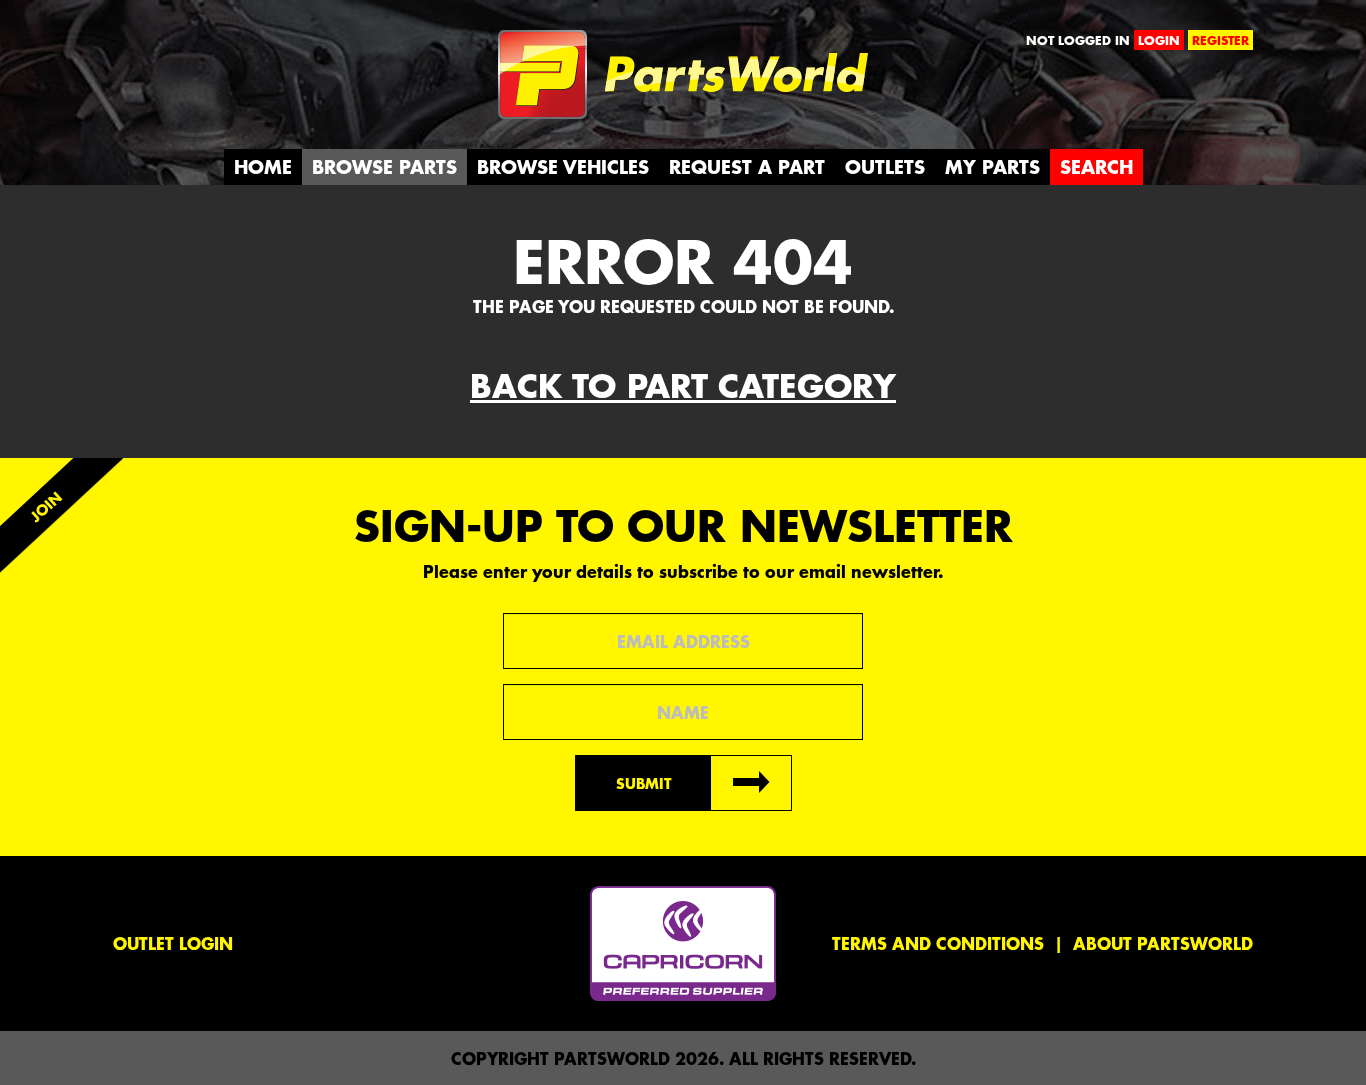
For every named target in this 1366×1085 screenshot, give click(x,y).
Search (1096, 166)
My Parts (992, 166)
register (1220, 40)
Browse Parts (384, 166)
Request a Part (747, 166)
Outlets (885, 166)
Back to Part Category (683, 385)
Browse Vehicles (563, 166)
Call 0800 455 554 (200, 45)
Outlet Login (173, 943)
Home (263, 166)
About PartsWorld (1163, 943)
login (1159, 40)
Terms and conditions (938, 943)
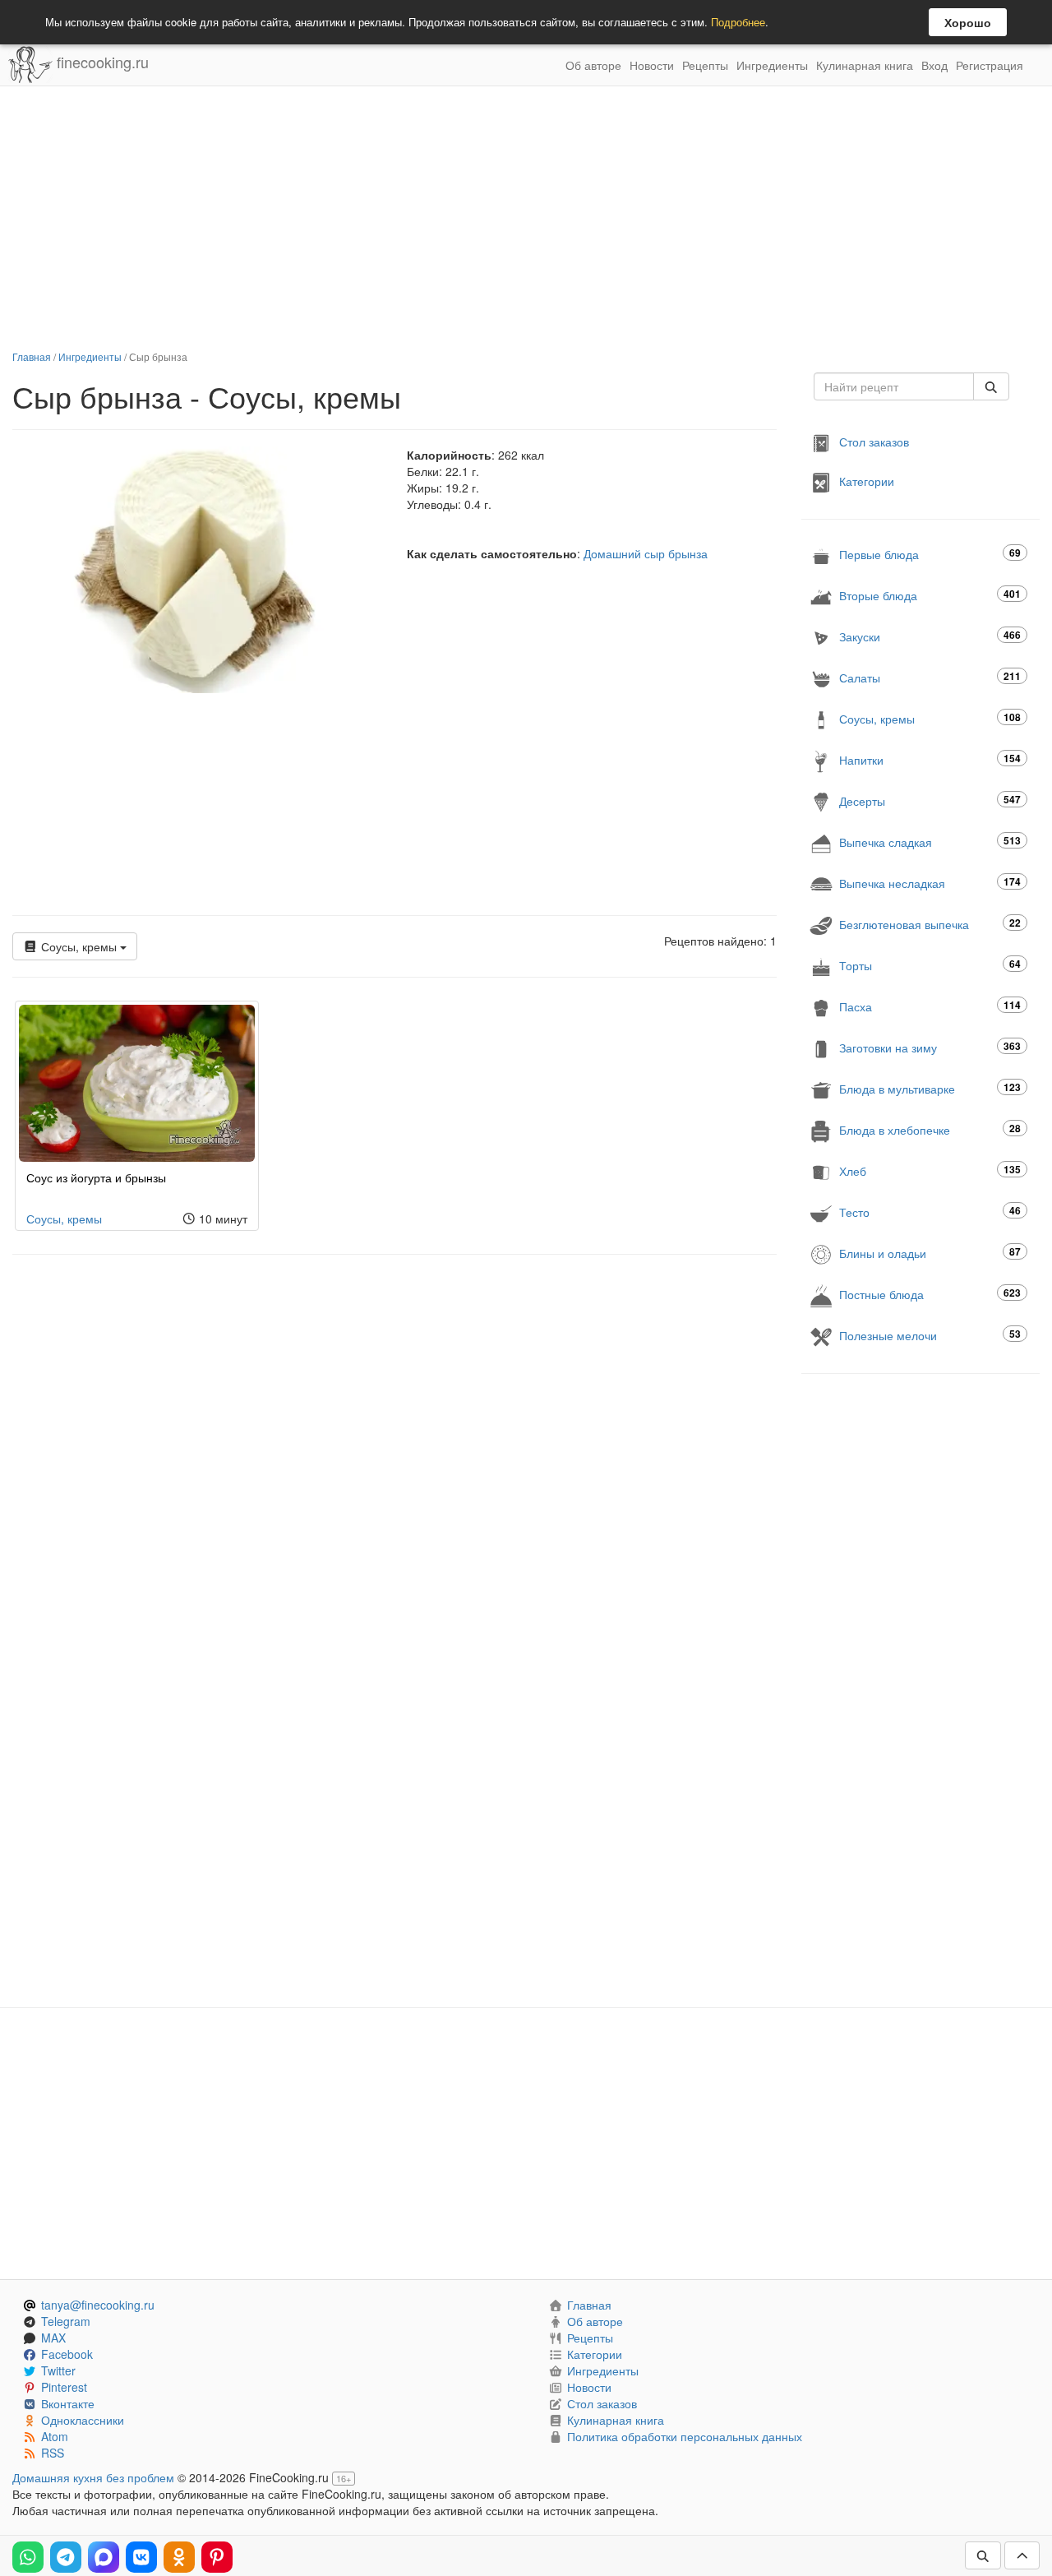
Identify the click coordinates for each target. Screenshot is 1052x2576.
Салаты (930, 677)
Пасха (930, 1006)
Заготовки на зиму (930, 1047)
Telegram (65, 2321)
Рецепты (705, 65)
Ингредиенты (772, 65)
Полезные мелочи (930, 1334)
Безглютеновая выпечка (930, 923)
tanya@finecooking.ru (98, 2304)
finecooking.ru (101, 61)
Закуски (930, 636)
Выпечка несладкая (930, 882)
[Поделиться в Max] (103, 2557)
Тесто (930, 1211)
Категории (866, 481)
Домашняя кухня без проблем (93, 2477)
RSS (52, 2452)
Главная (31, 356)
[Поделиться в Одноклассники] (179, 2557)
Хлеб (930, 1170)
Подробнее (738, 22)
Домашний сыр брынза (646, 553)
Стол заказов (874, 441)
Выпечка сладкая (930, 841)
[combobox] (894, 386)
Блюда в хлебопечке (930, 1129)
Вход (934, 65)
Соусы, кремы (79, 946)
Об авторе (593, 65)
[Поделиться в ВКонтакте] (141, 2557)
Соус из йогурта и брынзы (96, 1177)
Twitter (58, 2370)
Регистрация (989, 65)
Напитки (930, 759)
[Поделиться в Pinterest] (217, 2557)
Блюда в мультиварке (930, 1088)
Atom (54, 2436)
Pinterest (64, 2387)
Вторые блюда (930, 595)
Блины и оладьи (930, 1252)
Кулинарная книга (864, 65)
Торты (930, 965)
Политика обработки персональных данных (684, 2436)
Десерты (930, 800)
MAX (53, 2337)
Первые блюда (930, 553)
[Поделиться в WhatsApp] (28, 2557)
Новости (652, 65)
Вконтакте (68, 2403)
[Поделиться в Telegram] (65, 2557)
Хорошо (967, 22)
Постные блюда (930, 1293)
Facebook (67, 2354)
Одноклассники (82, 2420)
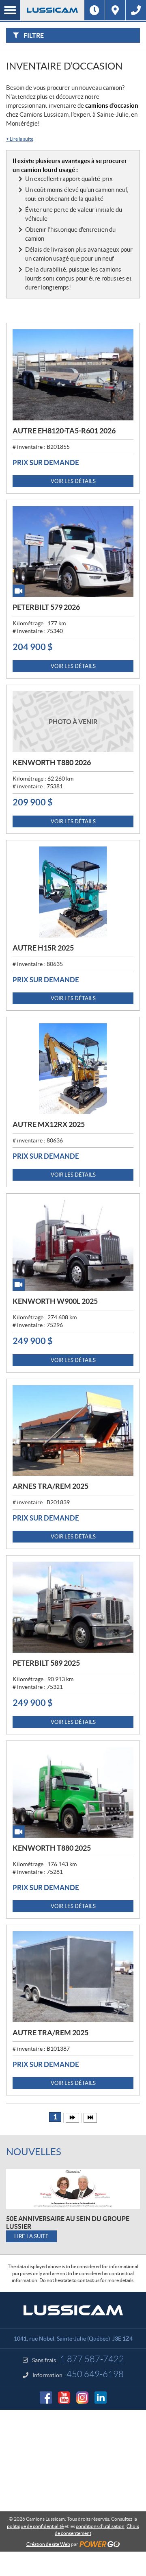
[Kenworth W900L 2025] (73, 1245)
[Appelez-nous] (136, 10)
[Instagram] (82, 2397)
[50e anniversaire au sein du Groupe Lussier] (73, 2189)
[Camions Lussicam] (52, 10)
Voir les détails (73, 481)
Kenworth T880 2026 (52, 762)
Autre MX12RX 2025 (49, 1124)
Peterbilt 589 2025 (46, 1663)
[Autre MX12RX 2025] (73, 1068)
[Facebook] (46, 2397)
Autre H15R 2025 (43, 948)
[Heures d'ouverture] (94, 10)
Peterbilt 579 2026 (46, 607)
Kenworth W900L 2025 (55, 1301)
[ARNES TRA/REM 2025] (73, 1430)
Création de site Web (48, 2544)
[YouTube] (64, 2397)
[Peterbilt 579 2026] (73, 551)
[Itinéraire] (115, 10)
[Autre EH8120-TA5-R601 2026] (73, 374)
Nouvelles (33, 2151)
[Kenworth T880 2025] (73, 1792)
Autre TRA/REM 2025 (50, 2032)
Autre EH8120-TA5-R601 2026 (64, 430)
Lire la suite (19, 138)
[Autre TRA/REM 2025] (73, 1976)
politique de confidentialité (35, 2526)
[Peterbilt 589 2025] (73, 1607)
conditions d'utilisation (100, 2526)
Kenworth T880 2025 (52, 1848)
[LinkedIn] (100, 2397)
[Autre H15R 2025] (73, 892)
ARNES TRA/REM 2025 (50, 1486)
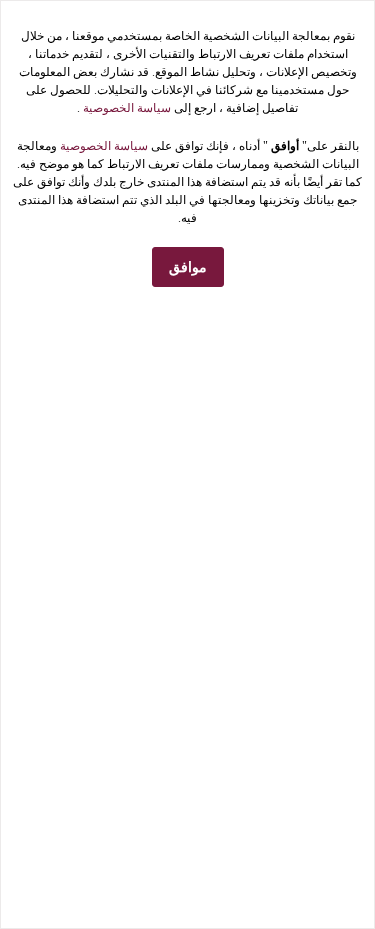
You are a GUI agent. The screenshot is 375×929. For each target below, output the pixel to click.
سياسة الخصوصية (125, 108)
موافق (188, 267)
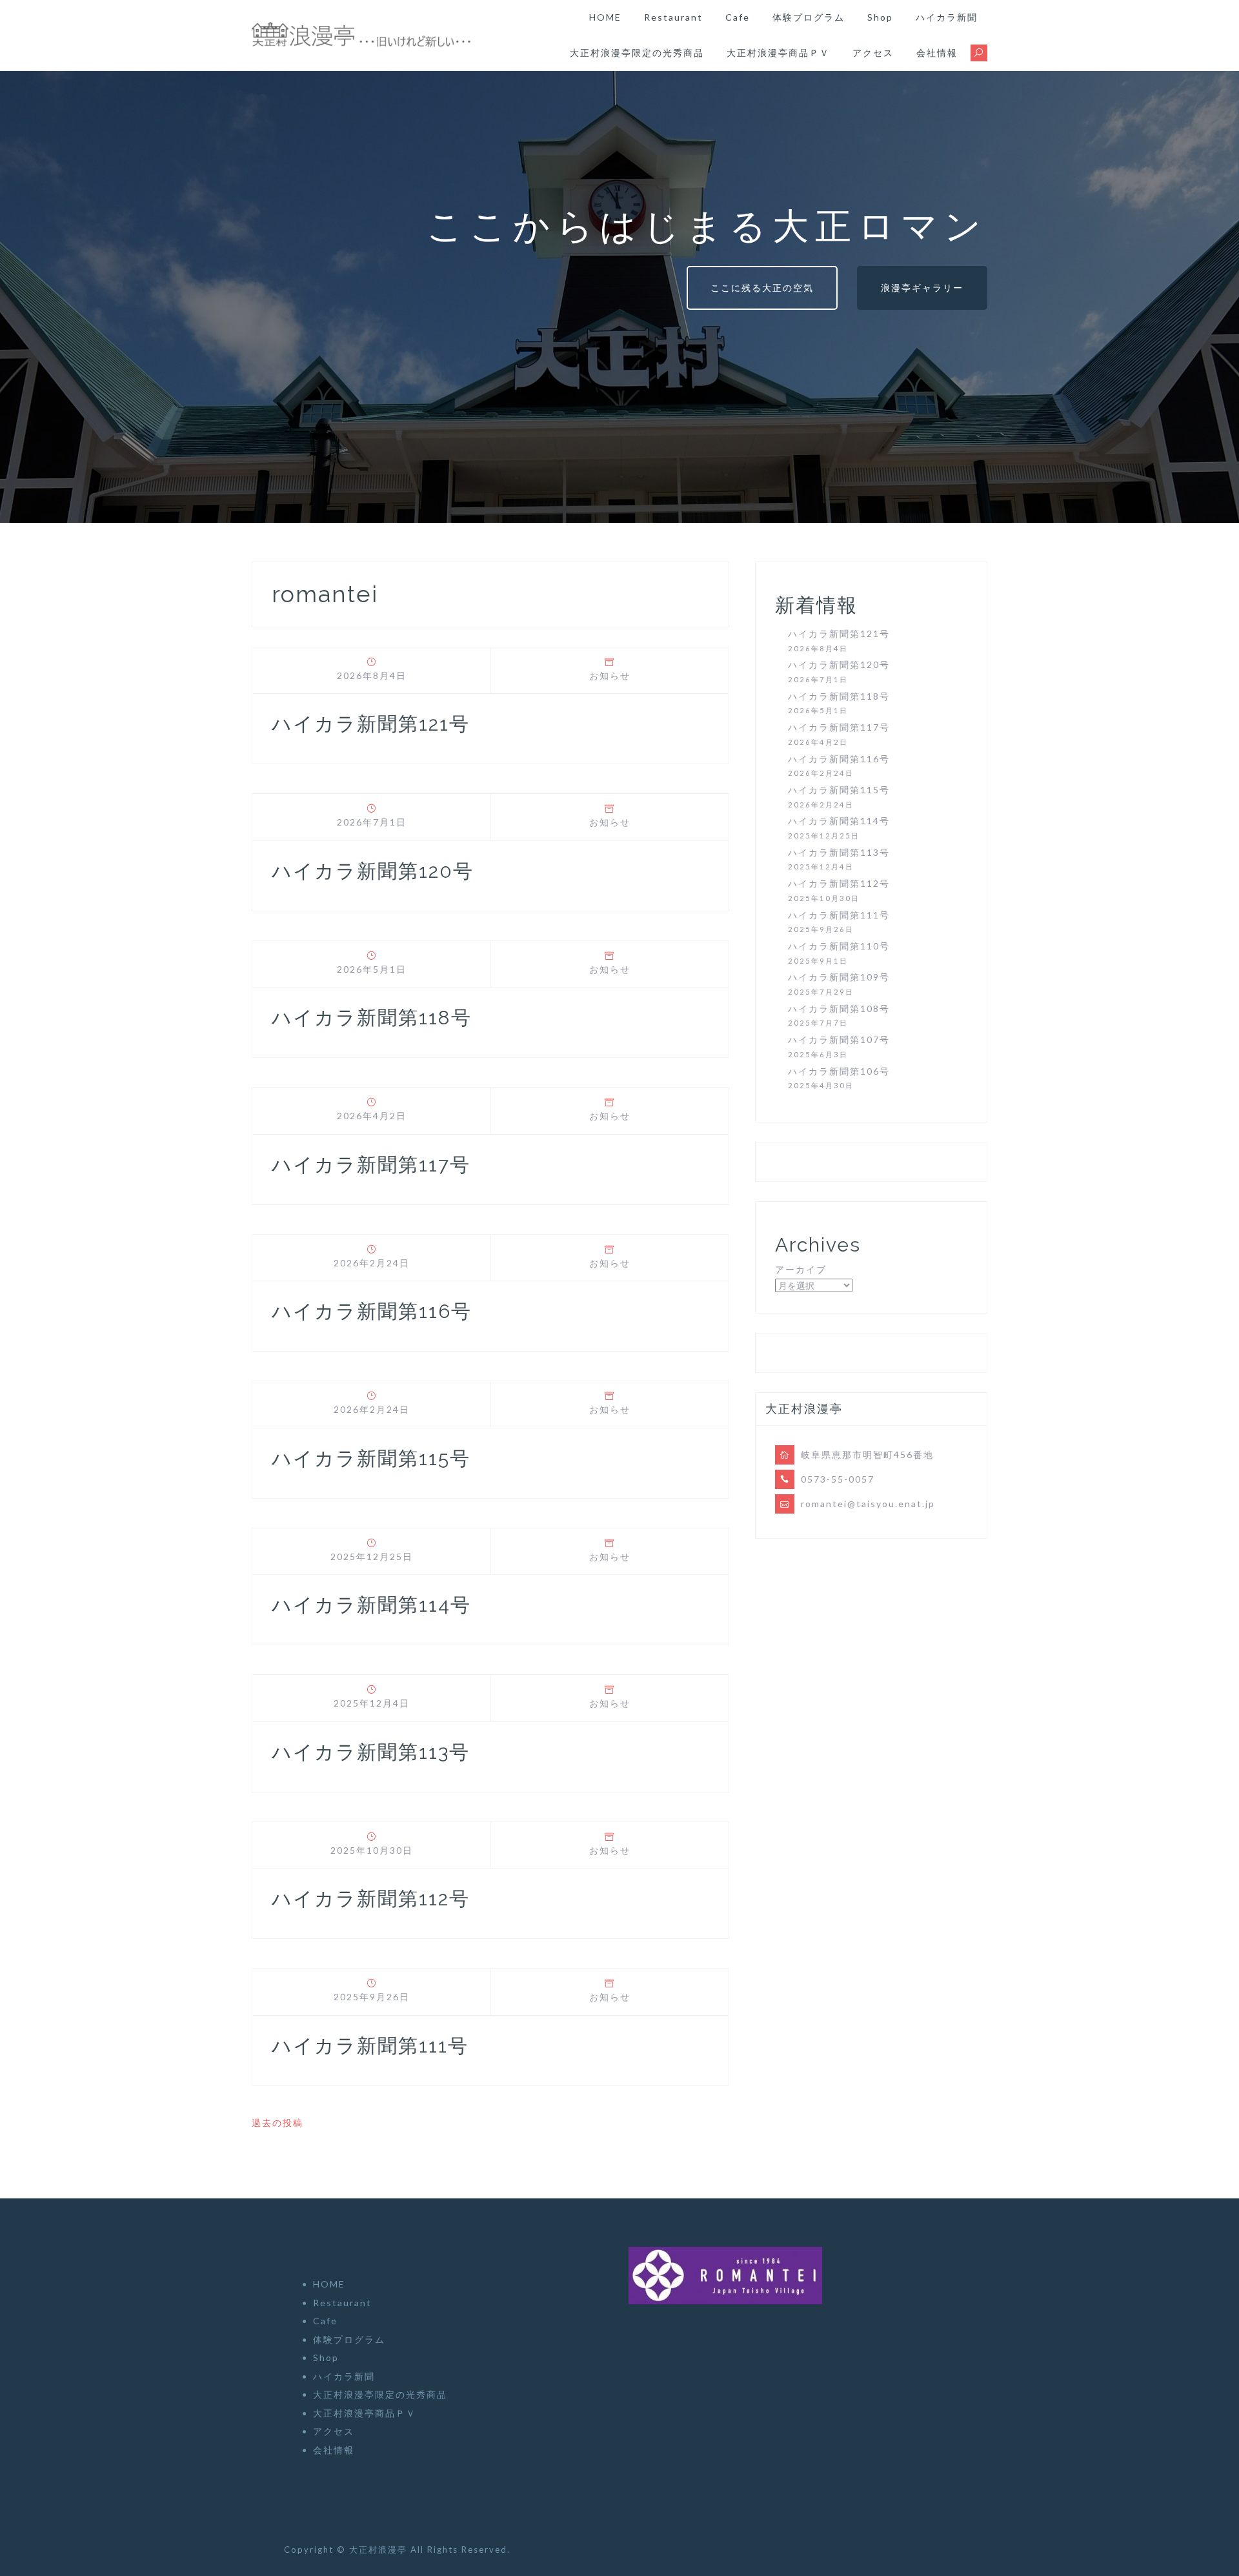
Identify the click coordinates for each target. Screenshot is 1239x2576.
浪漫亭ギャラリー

● ● ● ● ● ● ●

DIRECTIONS —
Write out the records above exactly as they stand, leaving out every picture.

RESPONSE BOX —
For every named target in this 1366×1085 screenshot, give click(x,y).
Search (1096, 166)
My Parts (992, 166)
register (1220, 40)
Browse Parts (384, 166)
Request a Part (747, 166)
Outlets (885, 166)
Back to Part Category (683, 385)
Browse Vehicles (563, 166)
Call 0800 455 554 (200, 45)
Outlet Login (173, 943)
Home (263, 166)
About PartsWorld (1163, 943)
login (1159, 40)
Terms and conditions (938, 943)
Identify the click coordinates for each target. Screenshot is 1052x2576.
Салаты (930, 677)
Пасха (930, 1006)
Заготовки на зиму (930, 1047)
Telegram (65, 2321)
Рецепты (705, 65)
Ингредиенты (772, 65)
Полезные мелочи (930, 1334)
Безглютеновая выпечка (930, 923)
tanya@finecooking.ru (98, 2304)
finecooking.ru (101, 61)
Закуски (930, 636)
Выпечка несладкая (930, 882)
[Поделиться в Max] (103, 2557)
Тесто (930, 1211)
Категории (866, 481)
Домашняя кухня без проблем (93, 2477)
RSS (52, 2452)
Главная (31, 356)
[Поделиться в Одноклассники] (179, 2557)
Хлеб (930, 1170)
Подробнее (738, 22)
Домашний сыр брынза (646, 553)
Стол заказов (874, 441)
Выпечка сладкая (930, 841)
[combobox] (894, 386)
Блюда в хлебопечке (930, 1129)
Вход (934, 65)
Соусы, кремы (79, 946)
Об авторе (593, 65)
[Поделиться в ВКонтакте] (141, 2557)
Соус из йогурта и брынзы (96, 1177)
Twitter (58, 2370)
Регистрация (989, 65)
Напитки (930, 759)
[Поделиться в Pinterest] (217, 2557)
Блюда в мультиварке (930, 1088)
Atom (54, 2436)
Pinterest (64, 2387)
Вторые блюда (930, 595)
Блины и оладьи (930, 1252)
Кулинарная книга (864, 65)
Торты (930, 965)
Политика обработки персональных данных (684, 2436)
Десерты (930, 800)
MAX (53, 2337)
Первые блюда (930, 553)
[Поделиться в WhatsApp] (28, 2557)
Новости (652, 65)
Вконтакте (68, 2403)
[Поделиться в Telegram] (65, 2557)
Хорошо (967, 22)
Постные блюда (930, 1293)
Facebook (67, 2354)
Одноклассники (82, 2420)
[Kenworth W900L 2025] (73, 1245)
[Appelez-nous] (136, 10)
[Instagram] (82, 2397)
[50e anniversaire au sein du Groupe Lussier] (73, 2189)
[Camions Lussicam] (52, 10)
Voir les détails (73, 481)
Kenworth T880 2026 (52, 762)
Autre MX12RX 2025 (49, 1124)
Peterbilt 589 2025 (46, 1663)
[Autre MX12RX 2025] (73, 1068)
[Facebook] (46, 2397)
Autre H15R 2025 (43, 948)
[Heures d'ouverture] (94, 10)
Peterbilt 579 2026 (46, 607)
Kenworth W900L 2025 (55, 1301)
[ARNES TRA/REM 2025] (73, 1430)
Création de site Web (48, 2544)
[YouTube] (64, 2397)
[Peterbilt 579 2026] (73, 551)
[Itinéraire] (115, 10)
[Autre EH8120-TA5-R601 2026] (73, 374)
Nouvelles (33, 2151)
[Kenworth T880 2025] (73, 1792)
Autre TRA/REM 2025 (50, 2032)
Autre EH8120-TA5-R601 2026 (64, 430)
Lire la suite (19, 138)
[Autre TRA/REM 2025] (73, 1976)
politique de confidentialité (35, 2526)
[Peterbilt 589 2025] (73, 1607)
conditions d'utilisation (100, 2526)
Kenworth T880 2025 (52, 1848)
[LinkedIn] (100, 2397)
[Autre H15R 2025] (73, 892)
ARNES TRA/REM 2025 (50, 1486)
You are a GUI agent. The screenshot is 375×929. For each target below, output the pixel to click.
سياسة الخصوصية (125, 108)
موافق (188, 267)
Identify the click coordinates for each target. Screenshot is 1239x2576.
浪漫亭ギャラリー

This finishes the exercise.